Estonians have long found that writers from the Czech and Slovak lands understood particularly well the vicissitudes of the 20th century. Be it the absurdities of war described by Jaroslav Hašek in Švejk or the nightmare world of Kafka’s Prozess or the absurdist dystopias of Karel Capek. Understanding the world can be painful, as when I read an essay by Milan Kundera in the early 1980s that used the term estonazace or estoniazation to describe the systematic destruction of one’s culture by foreign totalitarian rule. In the Czech and Slovak lands, it seemed, they understood us too well.
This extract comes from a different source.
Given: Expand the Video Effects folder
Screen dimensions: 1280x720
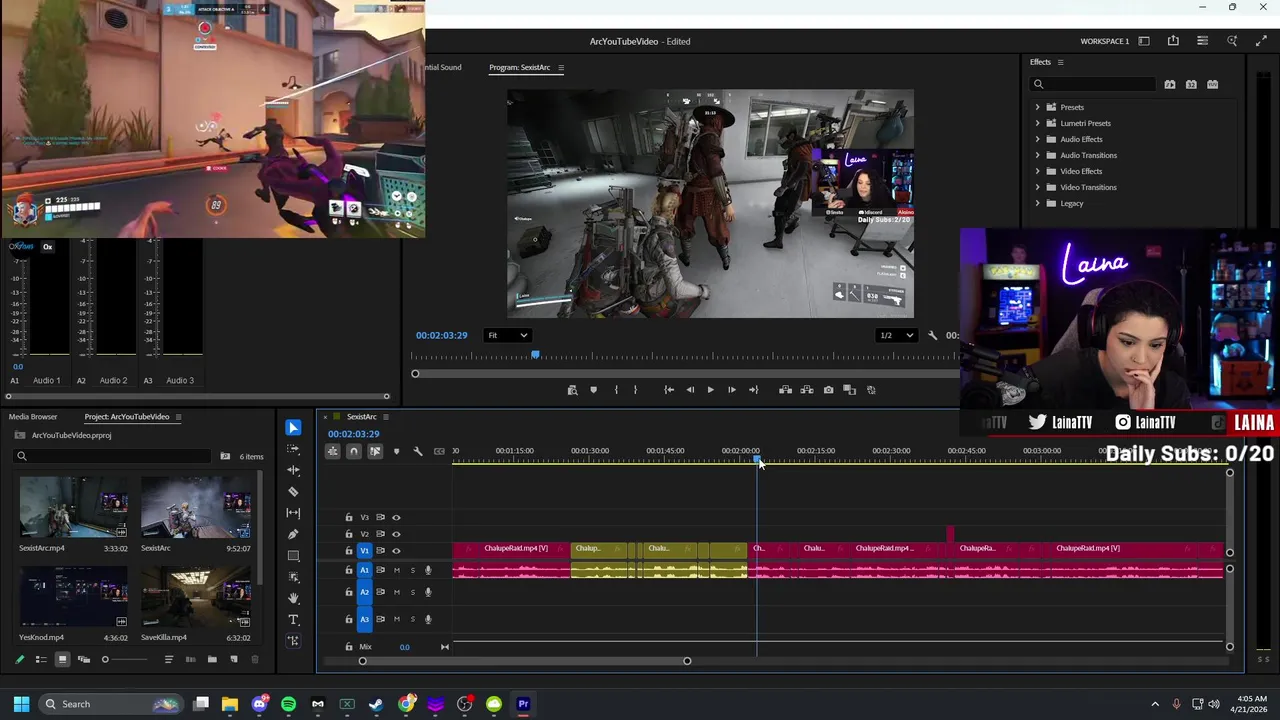Looking at the screenshot, I should coord(1037,171).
In 1978 in his classic essay on totalitarian rule, The Power of the Powerless, Vaclav Havel wrote: 

Life, in its essence moves towards plurality, diversity, independent self-constitution, and self organization – in short, toward the fulfillment of its own freedom, the (post-)totalitarian system demands conformity, uniformity, and discipline.

What better way to stand up to conformity, uniformity and discipline than through Bohemian (in all senses of the word) freedom of one’s own spirit?
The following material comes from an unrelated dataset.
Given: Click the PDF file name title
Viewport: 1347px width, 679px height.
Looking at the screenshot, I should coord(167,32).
What place exemplified this better than Vaclav Havel’s theatre, The Magic Lantern, in 1989, one of many locations of rebirth of democracy in the 20th century? A mixture of the Athenian Agora, the Roman Forum, Independence Hall in Philadelphia, the Globe Theatre and Monty Python’s Flying Circus and Ken Kesey’s Merry Pranksters bus Furthur, the Magic Lantern was a theatre. Yet it was far more real and alive than the totalitarian world that surrounded it. A magical place, a lantern for the democrats of Czechoslovakia who in the course of 24 days toppled the sluggish, thuggish and stagnant communist regime that had stifled that same vibrant, so modern and European culture of Hasek, Capek and Kafka, crushed the democratic spirit of Tomas Masyryk and the Prague Spring of 1968. And at the centre of The Magic Lantern was Vaclav Havel.

Twenty-four days that shook not only the world but brought a velvet non-violent curtain down on a theory of ruling the human spirit that had left millions dead and millions and millions more in spiritual chains.
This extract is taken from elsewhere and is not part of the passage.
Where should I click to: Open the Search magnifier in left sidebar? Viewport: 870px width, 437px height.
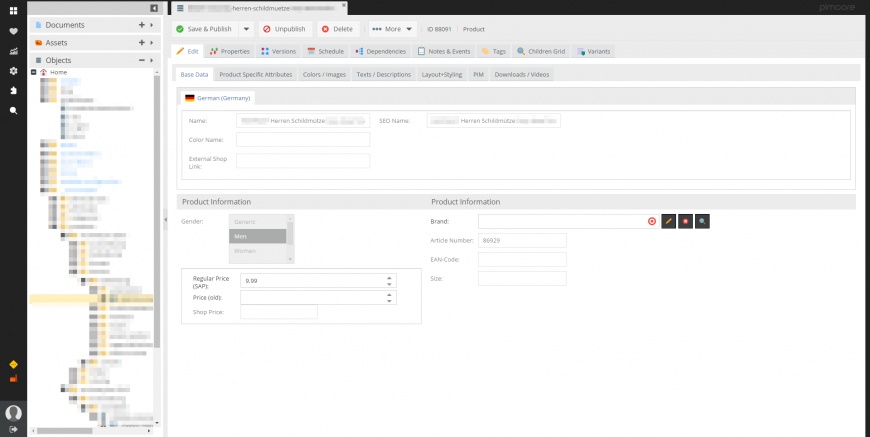[x=14, y=110]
The battle engaged by Lech Walesa, Vaclav Havel and hundreds of thousands of Europeans in Berlin, Budapest, Prague and Warsaw 20 years ago in 1989 lit a thousand magic lanterns of light for those elsewhere still struggling under authoritarian and totalitarian rule. From Estonia to South Africa, the spirit of democracy caught on to light up our lanterns. We have seen that magic light of democracy continue to spread.

And it continues to inspire with revolutions for democracy across the globe that all take the Velvet Revolution as their touchstone.

Yet, we have seen that history is still with us, that the stultifying hand of authoritarianism has not been stayed. No longer do we see democracy qualified as „socialist“ but as „managed“. Again, we hear that democracy and human rights are not universal but a matter of where you live.

It is no accident that Vaclav Havel continues to stand up for democracy and human rights, be they trampled upon in Cuba or Burma.

Therefore, it is a special privilege today to present this award to Vaclav Havel and to the people of the Czech Republic and Slovakia.